Géographie

Le Trièves est un territoire de moyenne montagne situé au sud de l’Isère, entre Vercors et Dévoluy, à l’interface entre Auvergne Rhône-Alpes et Provence Alpes Côte d’Azur.

Le Trièves est en partie cerné par un amphithéâtre de montagnes, aux paysages ouverts magnifiques et aux grands espaces naturels préservés offrant un cadre de vie de qualité à ses habitants et aux touristes.

L’influence de la métropole grenobloise est très forte au nord du Trièves et diminue plus on va vers le sud du territoire . 

Les vingt-sept communes du Trièves, leurs cent cinquante hameaux et les meilleures terres agricoles se situent pour la plupart entre 750 m et 900 m d’altitude, plutôt en périphérie de la cuvette.

Population

Le Trièves compte environ 10 000 habitants avec une très faible densité de population, 15,9 habitants au km². 

Mens et Monestier de Clermont, 1 400 h environ chacun, sont les deux pôles principaux qui structurent les services. Clelles constitue un troisième bourg centre, plus modeste.

Un exode rural important a perduré jusque dans les années 70, avec une importante tendance migratoire à la hausse jusqu’en 2011.

Depuis, on observe une stabilisation. La population est vieillissante, surtout dans le sud du Trièves, plus éloigné de l’agglomération grenobloise. On observe des pics de population en saisons d’été et d’hiver, avec les résidences secondaires et les nombreux lits touristiques.

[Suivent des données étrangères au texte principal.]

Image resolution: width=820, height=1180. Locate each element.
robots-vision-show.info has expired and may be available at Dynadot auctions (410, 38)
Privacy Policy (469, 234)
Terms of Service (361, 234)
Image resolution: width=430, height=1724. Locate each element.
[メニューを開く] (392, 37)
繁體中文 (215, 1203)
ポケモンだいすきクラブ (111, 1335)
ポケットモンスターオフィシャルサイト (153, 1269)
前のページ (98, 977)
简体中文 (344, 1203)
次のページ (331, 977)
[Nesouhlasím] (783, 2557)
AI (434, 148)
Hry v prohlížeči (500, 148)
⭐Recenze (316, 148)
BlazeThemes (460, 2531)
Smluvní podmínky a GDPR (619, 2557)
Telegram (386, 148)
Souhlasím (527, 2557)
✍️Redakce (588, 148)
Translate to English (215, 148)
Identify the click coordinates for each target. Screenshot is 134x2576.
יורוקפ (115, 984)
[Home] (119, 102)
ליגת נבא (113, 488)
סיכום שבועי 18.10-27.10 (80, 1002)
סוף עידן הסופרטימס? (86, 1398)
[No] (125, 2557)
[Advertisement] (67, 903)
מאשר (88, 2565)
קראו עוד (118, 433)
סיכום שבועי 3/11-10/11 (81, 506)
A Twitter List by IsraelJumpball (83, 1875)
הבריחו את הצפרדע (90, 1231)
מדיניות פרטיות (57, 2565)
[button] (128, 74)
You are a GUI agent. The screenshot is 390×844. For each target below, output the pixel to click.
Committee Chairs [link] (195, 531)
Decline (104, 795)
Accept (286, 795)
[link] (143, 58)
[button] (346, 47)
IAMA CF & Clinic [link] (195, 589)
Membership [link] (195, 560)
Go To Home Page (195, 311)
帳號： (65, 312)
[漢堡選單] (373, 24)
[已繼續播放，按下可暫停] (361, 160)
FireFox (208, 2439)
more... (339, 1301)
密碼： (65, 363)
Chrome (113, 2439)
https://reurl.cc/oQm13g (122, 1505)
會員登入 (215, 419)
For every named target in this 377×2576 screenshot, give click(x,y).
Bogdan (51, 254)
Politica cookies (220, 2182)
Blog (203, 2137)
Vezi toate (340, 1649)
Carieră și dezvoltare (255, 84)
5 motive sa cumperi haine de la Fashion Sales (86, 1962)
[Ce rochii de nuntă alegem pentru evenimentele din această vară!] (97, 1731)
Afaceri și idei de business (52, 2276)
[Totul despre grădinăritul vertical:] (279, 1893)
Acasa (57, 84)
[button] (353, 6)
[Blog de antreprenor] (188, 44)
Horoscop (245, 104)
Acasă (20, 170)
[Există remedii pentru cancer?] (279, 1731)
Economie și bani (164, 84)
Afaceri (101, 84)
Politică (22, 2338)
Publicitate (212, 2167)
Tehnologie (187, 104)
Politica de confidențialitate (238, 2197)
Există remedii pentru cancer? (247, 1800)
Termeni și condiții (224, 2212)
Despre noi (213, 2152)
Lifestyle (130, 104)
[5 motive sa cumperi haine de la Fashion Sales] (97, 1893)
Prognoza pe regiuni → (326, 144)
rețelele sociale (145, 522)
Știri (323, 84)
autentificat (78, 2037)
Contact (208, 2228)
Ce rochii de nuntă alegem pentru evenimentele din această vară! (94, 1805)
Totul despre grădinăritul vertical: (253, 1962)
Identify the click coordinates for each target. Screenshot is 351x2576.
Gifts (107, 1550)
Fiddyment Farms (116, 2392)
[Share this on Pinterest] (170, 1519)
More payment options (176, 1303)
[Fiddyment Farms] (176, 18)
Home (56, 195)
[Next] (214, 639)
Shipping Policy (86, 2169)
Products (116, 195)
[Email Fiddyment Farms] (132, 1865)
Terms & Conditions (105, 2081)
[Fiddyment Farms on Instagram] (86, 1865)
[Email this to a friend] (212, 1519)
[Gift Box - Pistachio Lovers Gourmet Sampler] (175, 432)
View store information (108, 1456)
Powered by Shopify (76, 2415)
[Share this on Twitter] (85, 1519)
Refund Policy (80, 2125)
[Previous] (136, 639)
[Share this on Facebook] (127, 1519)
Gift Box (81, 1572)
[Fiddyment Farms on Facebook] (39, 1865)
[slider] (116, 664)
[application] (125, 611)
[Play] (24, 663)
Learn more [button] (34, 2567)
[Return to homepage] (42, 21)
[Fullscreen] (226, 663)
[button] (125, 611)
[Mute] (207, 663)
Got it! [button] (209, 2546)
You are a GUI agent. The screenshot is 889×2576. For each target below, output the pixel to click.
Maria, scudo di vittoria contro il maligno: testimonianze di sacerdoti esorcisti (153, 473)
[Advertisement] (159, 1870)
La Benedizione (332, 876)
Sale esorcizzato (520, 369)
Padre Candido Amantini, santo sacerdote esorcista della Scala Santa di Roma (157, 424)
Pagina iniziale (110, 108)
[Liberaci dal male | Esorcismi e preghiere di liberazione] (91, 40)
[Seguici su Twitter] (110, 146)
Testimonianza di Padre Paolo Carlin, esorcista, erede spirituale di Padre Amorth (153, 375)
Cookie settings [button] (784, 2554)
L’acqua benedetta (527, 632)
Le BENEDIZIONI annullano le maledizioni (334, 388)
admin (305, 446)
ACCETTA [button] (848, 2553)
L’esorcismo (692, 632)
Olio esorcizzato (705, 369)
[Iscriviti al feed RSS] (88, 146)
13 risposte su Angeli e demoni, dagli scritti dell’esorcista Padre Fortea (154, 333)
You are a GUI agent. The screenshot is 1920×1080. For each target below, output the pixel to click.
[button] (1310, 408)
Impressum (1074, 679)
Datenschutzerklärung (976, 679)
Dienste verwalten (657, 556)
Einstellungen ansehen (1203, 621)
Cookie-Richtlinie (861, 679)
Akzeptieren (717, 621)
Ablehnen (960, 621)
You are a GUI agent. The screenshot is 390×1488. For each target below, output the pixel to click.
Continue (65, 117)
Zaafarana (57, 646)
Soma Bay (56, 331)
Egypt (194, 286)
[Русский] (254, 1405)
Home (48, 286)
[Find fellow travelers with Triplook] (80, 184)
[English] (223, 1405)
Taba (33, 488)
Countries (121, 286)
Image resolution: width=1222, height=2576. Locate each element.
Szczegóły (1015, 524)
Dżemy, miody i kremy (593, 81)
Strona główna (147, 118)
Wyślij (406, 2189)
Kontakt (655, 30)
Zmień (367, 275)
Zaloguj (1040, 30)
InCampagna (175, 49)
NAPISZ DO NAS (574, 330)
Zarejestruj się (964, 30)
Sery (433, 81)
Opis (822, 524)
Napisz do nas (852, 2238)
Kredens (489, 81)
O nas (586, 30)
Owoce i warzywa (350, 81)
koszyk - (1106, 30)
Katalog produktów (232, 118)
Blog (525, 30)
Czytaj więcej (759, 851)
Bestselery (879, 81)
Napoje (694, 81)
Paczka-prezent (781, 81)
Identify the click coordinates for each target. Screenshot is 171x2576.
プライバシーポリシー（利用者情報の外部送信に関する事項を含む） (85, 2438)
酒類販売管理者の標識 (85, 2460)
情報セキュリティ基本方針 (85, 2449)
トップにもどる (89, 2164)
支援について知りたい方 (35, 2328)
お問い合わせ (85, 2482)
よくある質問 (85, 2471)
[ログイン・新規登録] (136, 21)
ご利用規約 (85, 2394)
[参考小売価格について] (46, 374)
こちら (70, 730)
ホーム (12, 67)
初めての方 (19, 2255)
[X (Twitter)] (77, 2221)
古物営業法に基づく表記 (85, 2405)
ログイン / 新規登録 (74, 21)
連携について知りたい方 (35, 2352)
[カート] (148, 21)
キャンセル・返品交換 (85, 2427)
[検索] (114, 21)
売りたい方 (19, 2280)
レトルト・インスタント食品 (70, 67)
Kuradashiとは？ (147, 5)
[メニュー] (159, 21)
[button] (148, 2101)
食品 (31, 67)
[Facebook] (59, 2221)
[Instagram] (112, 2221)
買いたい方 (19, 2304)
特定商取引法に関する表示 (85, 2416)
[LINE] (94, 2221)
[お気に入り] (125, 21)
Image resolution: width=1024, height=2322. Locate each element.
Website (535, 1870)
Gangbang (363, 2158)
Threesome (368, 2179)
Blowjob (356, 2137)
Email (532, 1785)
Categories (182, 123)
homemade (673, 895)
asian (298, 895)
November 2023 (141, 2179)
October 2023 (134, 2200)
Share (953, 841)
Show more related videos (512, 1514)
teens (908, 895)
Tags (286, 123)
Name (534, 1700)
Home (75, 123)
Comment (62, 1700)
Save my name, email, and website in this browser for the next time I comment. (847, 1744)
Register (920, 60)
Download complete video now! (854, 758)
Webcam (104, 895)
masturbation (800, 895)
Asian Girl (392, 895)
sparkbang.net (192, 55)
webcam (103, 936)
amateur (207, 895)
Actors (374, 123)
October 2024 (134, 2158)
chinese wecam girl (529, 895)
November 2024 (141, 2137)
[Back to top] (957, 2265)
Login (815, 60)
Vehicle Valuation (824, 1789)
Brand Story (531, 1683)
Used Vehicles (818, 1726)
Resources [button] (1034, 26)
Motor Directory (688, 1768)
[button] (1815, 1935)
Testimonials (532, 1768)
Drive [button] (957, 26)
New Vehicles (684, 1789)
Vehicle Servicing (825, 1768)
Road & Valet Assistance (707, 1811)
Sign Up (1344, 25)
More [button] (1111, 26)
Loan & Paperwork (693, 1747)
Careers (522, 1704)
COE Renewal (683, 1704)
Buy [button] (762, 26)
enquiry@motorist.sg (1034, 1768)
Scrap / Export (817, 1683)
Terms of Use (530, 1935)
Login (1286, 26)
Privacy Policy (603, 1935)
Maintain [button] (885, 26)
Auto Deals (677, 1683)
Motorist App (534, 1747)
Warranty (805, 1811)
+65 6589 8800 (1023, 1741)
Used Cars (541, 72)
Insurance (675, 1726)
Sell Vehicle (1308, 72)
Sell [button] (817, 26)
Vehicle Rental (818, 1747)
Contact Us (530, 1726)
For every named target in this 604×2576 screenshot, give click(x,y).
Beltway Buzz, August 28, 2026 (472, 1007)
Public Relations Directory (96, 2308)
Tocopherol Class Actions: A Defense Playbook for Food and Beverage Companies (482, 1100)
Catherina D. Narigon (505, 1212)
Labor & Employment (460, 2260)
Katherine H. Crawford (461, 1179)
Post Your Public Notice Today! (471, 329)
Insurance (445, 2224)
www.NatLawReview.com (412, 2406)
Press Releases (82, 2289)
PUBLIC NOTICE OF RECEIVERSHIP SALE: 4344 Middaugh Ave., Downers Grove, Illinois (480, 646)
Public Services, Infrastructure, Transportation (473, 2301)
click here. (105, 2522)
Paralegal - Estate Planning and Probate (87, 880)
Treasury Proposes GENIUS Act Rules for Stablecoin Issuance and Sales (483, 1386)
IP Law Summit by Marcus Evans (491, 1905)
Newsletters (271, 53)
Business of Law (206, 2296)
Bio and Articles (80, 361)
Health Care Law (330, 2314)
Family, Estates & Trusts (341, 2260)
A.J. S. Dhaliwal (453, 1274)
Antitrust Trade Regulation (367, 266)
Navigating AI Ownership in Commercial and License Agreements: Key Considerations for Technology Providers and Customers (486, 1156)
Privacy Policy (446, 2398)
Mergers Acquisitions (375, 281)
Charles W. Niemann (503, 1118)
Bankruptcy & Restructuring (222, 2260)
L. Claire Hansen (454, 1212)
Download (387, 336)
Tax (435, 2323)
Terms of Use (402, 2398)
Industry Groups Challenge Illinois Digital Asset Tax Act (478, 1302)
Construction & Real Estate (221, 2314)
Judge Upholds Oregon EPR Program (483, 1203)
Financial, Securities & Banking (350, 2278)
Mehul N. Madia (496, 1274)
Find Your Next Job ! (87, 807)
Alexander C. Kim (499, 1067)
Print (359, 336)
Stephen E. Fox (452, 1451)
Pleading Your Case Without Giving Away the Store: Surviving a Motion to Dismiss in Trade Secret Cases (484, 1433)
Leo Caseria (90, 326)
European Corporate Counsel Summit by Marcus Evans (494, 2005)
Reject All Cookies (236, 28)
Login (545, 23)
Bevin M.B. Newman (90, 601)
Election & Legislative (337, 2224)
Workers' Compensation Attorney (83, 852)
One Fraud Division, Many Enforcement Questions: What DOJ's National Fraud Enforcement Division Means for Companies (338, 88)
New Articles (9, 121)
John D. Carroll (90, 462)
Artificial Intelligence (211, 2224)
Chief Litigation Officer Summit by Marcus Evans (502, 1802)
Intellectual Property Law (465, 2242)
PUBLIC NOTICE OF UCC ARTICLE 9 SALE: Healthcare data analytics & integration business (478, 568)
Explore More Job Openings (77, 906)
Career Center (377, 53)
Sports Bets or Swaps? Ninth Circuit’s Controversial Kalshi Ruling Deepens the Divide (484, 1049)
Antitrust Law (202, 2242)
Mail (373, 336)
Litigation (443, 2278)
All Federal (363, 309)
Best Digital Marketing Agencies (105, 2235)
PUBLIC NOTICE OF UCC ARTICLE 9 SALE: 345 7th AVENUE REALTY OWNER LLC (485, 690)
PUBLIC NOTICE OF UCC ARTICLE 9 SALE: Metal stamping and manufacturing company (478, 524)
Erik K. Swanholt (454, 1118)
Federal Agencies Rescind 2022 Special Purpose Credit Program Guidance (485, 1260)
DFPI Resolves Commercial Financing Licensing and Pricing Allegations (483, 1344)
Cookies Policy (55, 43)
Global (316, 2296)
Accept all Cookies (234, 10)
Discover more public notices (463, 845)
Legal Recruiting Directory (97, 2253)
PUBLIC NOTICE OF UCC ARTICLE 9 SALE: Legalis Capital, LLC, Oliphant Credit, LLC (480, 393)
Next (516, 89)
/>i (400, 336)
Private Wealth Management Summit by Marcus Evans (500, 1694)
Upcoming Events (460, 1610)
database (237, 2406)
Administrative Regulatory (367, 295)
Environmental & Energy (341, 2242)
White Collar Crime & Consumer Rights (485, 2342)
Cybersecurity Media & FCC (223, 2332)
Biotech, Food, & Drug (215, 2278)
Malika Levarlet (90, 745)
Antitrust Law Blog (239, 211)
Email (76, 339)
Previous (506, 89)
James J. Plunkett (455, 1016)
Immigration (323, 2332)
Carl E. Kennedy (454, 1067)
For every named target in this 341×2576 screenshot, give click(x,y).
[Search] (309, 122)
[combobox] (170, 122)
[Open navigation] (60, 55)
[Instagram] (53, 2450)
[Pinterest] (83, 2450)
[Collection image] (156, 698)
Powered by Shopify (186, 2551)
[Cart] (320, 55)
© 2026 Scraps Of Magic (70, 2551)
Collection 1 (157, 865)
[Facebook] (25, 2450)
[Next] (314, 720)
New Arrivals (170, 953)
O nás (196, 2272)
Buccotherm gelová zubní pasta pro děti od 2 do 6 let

La population du Trièves est constituée majoritairement de ménages de petite taille.

Logement

Une fois dans le Trièves, on y reste : 72 % des résidents sont des propriétaires occupants et 54 % des habitants ont emménagé dans leur logement depuis plus de 10 ans. L’excédent migratoire, même faible, est significatif d’une certaine attractivité pour de nouvelles familles qui s’installent sur le territoire.

 

L’offre de logements sociaux est faible et l’habitat est plutôt ancien, avec une dominante de grands logements, souvent mal isolés, qui contribuent à fragiliser financièrement de nombreux ménages. On note aussi une grande dépendance à la voiture individuelle. 

Solidarité et entraide

La plupart des communes portent une dynamique pour lutter contre la tendance à devenir des villages-dortoir, avec des organisations de proximité pour les déplacements, la convivialité, la bienveillance du voisinage, qui participent à renforcer l’esprit de solidarité et d’entraide.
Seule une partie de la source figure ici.